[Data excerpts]
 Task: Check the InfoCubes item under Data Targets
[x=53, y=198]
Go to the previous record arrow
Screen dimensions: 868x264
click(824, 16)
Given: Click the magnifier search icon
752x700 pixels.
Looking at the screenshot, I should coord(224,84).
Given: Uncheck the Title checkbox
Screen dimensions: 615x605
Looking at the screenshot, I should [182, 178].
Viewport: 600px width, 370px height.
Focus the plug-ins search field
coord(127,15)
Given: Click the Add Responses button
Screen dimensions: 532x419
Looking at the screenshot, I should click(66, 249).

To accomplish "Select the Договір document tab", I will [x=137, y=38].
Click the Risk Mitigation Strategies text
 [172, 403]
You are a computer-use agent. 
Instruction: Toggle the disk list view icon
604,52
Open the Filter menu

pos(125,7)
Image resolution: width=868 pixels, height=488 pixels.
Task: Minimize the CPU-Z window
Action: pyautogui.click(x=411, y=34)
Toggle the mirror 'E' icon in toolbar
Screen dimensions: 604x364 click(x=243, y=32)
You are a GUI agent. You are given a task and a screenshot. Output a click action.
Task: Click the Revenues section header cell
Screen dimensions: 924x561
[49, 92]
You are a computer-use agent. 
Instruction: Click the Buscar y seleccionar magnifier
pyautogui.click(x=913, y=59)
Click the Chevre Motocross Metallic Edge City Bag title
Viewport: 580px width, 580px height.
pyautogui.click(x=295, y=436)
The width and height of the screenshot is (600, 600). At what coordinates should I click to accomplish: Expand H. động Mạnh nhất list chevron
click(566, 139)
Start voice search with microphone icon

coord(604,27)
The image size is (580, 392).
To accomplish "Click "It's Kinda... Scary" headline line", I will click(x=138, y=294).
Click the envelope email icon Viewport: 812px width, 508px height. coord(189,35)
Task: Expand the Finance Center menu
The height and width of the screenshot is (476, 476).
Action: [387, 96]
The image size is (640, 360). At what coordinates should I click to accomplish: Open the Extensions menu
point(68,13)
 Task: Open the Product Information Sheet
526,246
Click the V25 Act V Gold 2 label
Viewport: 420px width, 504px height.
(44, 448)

*WORK ITEM*: Select every line in the records above that contains the word "will".

*SOLUTION TO THE PROBLEM*:
To accomplish "Select the Договір document tab", I will [x=137, y=38].
To accomplish "Click "It's Kinda... Scary" headline line", I will click(x=138, y=294).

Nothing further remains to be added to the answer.